-- DESCRIPTION OF THE TASK --
Your task is to transcribe the data in full.

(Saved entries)
──────────

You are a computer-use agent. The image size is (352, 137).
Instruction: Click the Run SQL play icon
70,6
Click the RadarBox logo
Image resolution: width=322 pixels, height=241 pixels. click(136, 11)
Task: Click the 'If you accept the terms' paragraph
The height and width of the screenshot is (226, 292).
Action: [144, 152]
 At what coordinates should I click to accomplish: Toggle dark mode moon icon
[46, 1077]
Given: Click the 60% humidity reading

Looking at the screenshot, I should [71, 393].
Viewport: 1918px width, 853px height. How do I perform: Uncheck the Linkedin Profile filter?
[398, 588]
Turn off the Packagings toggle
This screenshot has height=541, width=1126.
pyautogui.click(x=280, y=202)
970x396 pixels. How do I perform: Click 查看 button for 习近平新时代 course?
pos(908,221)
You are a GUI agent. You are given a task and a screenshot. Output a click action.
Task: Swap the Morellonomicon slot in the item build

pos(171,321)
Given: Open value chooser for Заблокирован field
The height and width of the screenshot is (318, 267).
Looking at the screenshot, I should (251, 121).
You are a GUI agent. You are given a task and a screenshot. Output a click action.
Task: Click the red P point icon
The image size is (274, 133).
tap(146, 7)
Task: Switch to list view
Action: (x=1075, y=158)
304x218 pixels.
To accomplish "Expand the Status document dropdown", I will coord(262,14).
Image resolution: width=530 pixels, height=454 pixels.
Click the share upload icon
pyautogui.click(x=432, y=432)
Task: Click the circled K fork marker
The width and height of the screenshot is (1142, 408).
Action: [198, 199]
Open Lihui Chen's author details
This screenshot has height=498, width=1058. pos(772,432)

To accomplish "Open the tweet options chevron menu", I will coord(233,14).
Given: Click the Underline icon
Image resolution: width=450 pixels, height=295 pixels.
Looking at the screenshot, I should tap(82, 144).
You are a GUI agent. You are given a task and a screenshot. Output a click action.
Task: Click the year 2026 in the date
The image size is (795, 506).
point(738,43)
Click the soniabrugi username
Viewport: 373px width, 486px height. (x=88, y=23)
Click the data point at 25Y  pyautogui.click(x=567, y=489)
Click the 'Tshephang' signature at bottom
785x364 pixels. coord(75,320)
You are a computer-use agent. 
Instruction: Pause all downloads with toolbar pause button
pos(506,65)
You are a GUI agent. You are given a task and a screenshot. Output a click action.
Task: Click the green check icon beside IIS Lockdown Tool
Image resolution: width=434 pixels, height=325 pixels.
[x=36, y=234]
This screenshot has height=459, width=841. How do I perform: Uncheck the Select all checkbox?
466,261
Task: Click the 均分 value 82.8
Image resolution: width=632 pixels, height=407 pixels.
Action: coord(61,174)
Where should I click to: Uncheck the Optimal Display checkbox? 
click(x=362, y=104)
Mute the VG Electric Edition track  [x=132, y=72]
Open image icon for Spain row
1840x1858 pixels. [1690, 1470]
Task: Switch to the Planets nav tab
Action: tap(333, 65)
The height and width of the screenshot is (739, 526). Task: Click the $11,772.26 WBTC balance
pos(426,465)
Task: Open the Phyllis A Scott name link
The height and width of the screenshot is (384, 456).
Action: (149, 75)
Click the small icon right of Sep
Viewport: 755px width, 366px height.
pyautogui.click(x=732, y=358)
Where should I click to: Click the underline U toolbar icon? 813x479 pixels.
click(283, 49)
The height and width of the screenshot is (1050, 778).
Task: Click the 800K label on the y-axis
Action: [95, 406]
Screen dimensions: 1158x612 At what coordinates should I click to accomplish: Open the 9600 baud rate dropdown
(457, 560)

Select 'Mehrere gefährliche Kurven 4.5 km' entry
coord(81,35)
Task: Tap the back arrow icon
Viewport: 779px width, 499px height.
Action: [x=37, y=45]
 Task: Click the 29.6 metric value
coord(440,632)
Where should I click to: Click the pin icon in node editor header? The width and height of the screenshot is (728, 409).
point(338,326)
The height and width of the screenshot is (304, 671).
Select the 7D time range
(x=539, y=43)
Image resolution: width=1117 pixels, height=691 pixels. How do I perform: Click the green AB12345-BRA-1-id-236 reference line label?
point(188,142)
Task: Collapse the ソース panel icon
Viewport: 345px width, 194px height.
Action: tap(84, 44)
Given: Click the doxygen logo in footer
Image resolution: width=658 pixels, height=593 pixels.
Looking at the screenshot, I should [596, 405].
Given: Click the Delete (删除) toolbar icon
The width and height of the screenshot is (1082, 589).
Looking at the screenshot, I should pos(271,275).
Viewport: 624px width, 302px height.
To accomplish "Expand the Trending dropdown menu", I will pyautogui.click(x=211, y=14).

──────────

-- OUTPUT FOR THIS EXERCISE --
You are a computer-use agent. The image size is (352, 137).
Instruction: Click the Run SQL play icon
70,6
Click the RadarBox logo
Image resolution: width=322 pixels, height=241 pixels. click(136, 11)
Task: Click the 'If you accept the terms' paragraph
The height and width of the screenshot is (226, 292).
Action: [144, 152]
 At what coordinates should I click to accomplish: Toggle dark mode moon icon
[46, 1077]
Given: Click the 60% humidity reading

Looking at the screenshot, I should [71, 393].
Viewport: 1918px width, 853px height. How do I perform: Uncheck the Linkedin Profile filter?
[398, 588]
Turn off the Packagings toggle
This screenshot has height=541, width=1126.
pyautogui.click(x=280, y=202)
970x396 pixels. How do I perform: Click 查看 button for 习近平新时代 course?
pos(908,221)
You are a GUI agent. You are given a task and a screenshot. Output a click action.
Task: Swap the Morellonomicon slot in the item build

pos(171,321)
Given: Open value chooser for Заблокирован field
The height and width of the screenshot is (318, 267).
Looking at the screenshot, I should (251, 121).
You are a GUI agent. You are given a task and a screenshot. Output a click action.
Task: Click the red P point icon
The image size is (274, 133).
tap(146, 7)
Task: Switch to list view
Action: (x=1075, y=158)
304x218 pixels.
To accomplish "Expand the Status document dropdown", I will coord(262,14).
Image resolution: width=530 pixels, height=454 pixels.
Click the share upload icon
pyautogui.click(x=432, y=432)
Task: Click the circled K fork marker
The width and height of the screenshot is (1142, 408).
Action: [198, 199]
Open Lihui Chen's author details
This screenshot has height=498, width=1058. pos(772,432)

To accomplish "Open the tweet options chevron menu", I will coord(233,14).
Given: Click the Underline icon
Image resolution: width=450 pixels, height=295 pixels.
Looking at the screenshot, I should tap(82, 144).
You are a GUI agent. You are given a task and a screenshot. Output a click action.
Task: Click the year 2026 in the date
The image size is (795, 506).
point(738,43)
Click the soniabrugi username
Viewport: 373px width, 486px height. (x=88, y=23)
Click the data point at 25Y  pyautogui.click(x=567, y=489)
Click the 'Tshephang' signature at bottom
785x364 pixels. coord(75,320)
You are a computer-use agent. 
Instruction: Pause all downloads with toolbar pause button
pos(506,65)
You are a GUI agent. You are given a task and a screenshot. Output a click action.
Task: Click the green check icon beside IIS Lockdown Tool
Image resolution: width=434 pixels, height=325 pixels.
[x=36, y=234]
This screenshot has height=459, width=841. How do I perform: Uncheck the Select all checkbox?
466,261
Task: Click the 均分 value 82.8
Image resolution: width=632 pixels, height=407 pixels.
Action: coord(61,174)
Where should I click to: Uncheck the Optimal Display checkbox? 
click(x=362, y=104)
Mute the VG Electric Edition track  [x=132, y=72]
Open image icon for Spain row
1840x1858 pixels. [1690, 1470]
Task: Switch to the Planets nav tab
Action: tap(333, 65)
The height and width of the screenshot is (739, 526). Task: Click the $11,772.26 WBTC balance
pos(426,465)
Task: Open the Phyllis A Scott name link
The height and width of the screenshot is (384, 456).
Action: (149, 75)
Click the small icon right of Sep
Viewport: 755px width, 366px height.
pyautogui.click(x=732, y=358)
Where should I click to: Click the underline U toolbar icon? 813x479 pixels.
click(283, 49)
The height and width of the screenshot is (1050, 778).
Task: Click the 800K label on the y-axis
Action: [95, 406]
Screen dimensions: 1158x612 At what coordinates should I click to accomplish: Open the 9600 baud rate dropdown
(457, 560)

Select 'Mehrere gefährliche Kurven 4.5 km' entry
coord(81,35)
Task: Tap the back arrow icon
Viewport: 779px width, 499px height.
Action: [x=37, y=45]
 Task: Click the 29.6 metric value
coord(440,632)
Where should I click to: Click the pin icon in node editor header? The width and height of the screenshot is (728, 409).
point(338,326)
The height and width of the screenshot is (304, 671).
Select the 7D time range
(x=539, y=43)
Image resolution: width=1117 pixels, height=691 pixels. How do I perform: Click the green AB12345-BRA-1-id-236 reference line label?
point(188,142)
Task: Collapse the ソース panel icon
Viewport: 345px width, 194px height.
Action: tap(84, 44)
Given: Click the doxygen logo in footer
Image resolution: width=658 pixels, height=593 pixels.
Looking at the screenshot, I should [596, 405].
Given: Click the Delete (删除) toolbar icon
The width and height of the screenshot is (1082, 589).
Looking at the screenshot, I should pos(271,275).
Viewport: 624px width, 302px height.
To accomplish "Expand the Trending dropdown menu", I will pyautogui.click(x=211, y=14).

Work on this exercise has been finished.